The Duke of Cambridge said London's staging of the Champions League final would inspire a generation through its "excellence" as he welcomed delegates to Uefa's 37th annual congress.
William declared himself "first and foremost" a football fan as he gave the opening speech at the annual conference of European football's governing body.
Wembley Stadium will host the showpiece final of Europe's premier competition between Germany's two leading teams, Borussia Dortmund and Bayern Munich, on Saturday.
The Duke of Cambridge, who is president of English football's governing body the Football Association (FA), joked about who he thought would win the eagerly anticipated final.
Speaking at central London's Grosvenor House hotel he told delegates: "It is a great honour for us, the English FA, to host not just this prestigious congress, but of course - the real excitement - tomorrow's Champions League final. My money is on Bayern Munich and two-nil. To host these events during our 150th anniversary year is truly special."
He went on to say: "Events like tomorrow's match are hugely important because they inspire through their excellence. But what really counts is the work you all do at a grassroots level - investing in facilities; training coaches; and addressing discrimination to make the game open to everyone. I know some of these issues are on your agenda today, and I welcome Uefa's determination to continue to improve European football for all."

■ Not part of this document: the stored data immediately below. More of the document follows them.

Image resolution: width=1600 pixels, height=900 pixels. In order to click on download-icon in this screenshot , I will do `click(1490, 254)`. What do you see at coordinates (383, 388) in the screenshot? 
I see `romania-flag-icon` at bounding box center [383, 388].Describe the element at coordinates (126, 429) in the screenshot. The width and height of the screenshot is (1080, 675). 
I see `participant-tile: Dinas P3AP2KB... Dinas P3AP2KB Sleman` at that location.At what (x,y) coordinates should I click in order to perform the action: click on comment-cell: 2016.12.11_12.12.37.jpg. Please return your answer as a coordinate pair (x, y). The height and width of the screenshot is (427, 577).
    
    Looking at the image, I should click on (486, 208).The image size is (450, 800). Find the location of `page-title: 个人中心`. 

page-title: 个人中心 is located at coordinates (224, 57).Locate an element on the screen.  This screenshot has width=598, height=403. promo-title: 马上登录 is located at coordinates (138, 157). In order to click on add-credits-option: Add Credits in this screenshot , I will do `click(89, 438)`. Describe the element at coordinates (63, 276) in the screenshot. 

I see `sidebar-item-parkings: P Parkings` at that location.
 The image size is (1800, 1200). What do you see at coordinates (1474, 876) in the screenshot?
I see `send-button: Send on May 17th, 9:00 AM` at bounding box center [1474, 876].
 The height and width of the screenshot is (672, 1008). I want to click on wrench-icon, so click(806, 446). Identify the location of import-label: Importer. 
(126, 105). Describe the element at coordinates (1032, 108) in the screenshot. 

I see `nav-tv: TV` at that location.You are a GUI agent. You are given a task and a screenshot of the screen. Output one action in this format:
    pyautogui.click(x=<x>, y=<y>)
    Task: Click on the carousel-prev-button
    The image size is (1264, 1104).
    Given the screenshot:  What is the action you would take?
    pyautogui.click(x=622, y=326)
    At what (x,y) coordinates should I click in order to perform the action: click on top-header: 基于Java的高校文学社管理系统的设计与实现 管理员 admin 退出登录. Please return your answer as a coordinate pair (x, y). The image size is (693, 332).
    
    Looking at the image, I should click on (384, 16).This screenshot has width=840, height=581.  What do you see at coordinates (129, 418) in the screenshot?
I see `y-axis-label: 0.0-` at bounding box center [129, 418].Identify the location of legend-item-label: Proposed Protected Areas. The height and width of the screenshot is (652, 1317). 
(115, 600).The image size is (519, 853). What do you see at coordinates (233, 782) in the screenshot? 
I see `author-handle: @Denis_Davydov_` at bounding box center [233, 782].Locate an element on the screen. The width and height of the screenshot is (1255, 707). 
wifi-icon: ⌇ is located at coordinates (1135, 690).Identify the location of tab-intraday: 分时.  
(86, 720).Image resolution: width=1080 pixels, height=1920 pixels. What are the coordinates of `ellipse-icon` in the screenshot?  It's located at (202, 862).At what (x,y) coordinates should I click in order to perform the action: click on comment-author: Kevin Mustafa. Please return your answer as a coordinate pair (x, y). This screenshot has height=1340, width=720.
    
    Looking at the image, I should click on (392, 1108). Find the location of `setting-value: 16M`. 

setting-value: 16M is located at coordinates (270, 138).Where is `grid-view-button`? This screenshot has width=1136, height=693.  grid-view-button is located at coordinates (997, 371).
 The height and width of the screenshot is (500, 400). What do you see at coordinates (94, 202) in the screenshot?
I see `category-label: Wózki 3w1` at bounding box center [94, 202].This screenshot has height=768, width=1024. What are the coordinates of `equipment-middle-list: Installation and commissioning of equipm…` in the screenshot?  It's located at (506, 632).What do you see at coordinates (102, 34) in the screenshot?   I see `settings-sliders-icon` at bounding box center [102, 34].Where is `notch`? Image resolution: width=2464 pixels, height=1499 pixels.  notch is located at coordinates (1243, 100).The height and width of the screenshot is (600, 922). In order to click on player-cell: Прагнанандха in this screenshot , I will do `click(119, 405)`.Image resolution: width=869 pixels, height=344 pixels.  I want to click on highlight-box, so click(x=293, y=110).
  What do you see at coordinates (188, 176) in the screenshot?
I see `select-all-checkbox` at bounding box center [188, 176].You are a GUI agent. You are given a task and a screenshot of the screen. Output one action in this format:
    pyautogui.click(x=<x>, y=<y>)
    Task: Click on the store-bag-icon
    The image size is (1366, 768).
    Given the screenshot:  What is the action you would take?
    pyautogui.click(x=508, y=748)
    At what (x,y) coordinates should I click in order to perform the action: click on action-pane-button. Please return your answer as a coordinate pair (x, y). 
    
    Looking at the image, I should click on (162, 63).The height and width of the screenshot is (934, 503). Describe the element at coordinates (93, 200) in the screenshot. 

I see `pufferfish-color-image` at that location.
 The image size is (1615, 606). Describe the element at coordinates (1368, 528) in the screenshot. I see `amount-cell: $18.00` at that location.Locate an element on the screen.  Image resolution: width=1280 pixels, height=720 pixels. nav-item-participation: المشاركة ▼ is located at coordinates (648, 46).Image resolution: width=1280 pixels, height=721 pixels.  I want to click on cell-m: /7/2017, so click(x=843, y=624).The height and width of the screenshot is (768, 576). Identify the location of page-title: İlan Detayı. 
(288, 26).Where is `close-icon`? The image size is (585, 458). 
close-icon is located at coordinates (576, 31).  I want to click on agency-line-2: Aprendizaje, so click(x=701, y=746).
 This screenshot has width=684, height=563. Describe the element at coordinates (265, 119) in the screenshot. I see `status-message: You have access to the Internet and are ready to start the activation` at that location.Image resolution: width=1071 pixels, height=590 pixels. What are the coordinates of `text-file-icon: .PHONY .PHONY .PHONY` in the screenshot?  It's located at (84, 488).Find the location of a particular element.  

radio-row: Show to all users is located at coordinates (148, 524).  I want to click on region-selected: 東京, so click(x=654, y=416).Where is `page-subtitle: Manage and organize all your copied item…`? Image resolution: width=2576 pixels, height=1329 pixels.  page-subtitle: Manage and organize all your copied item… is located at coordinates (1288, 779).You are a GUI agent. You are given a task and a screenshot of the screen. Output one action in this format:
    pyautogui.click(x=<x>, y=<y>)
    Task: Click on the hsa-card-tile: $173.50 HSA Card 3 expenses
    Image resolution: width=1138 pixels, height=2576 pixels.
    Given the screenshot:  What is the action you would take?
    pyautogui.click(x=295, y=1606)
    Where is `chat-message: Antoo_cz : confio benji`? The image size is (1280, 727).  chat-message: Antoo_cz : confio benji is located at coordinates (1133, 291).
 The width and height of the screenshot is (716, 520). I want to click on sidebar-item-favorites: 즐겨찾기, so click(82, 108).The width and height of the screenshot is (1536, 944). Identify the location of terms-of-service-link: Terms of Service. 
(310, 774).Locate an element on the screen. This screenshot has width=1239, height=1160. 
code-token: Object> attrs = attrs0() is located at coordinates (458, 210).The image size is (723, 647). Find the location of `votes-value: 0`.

Before making his address William had a private meeting with Fifa president Sepp Blatter, Uefa president Michel Platini and FA chairman David Bernstein. It is likely to be the first time the Duke has met Blatter since he played a crucial role in England's bid to host the 2018 World Cup, joining a delegation in Switzerland in 2010 which included David Cameron and David Beckham, but ultimately failed.
William, who became FA president in 2006, made reference to the 150th anniversary of the formation of the FA, celebrated this year, in his speech.
Ebenezer Morley, a solicitor and sportsman living in Barnes in south-west London, was the driving force behind a meeting in London on October 26, 1863 that led to the establishment of a governing body for English football. The lawyer, who formed Barnes football club the previous year, believed the game should have a set of rules in the same way that the MCC had for cricket.
The Duke, who is an avid fan of the premier league team Aston Villa, said: "The rules of association football were drafted 150 years ago in a London pub very close to where we meet today. As you know, we English have a love affair with both football and our pubs, so it's no surprise that one helped create the other. Those association football rules have spawned a game loved by the world, and it is wonderful that so many nations can be here together to celebrate its progress."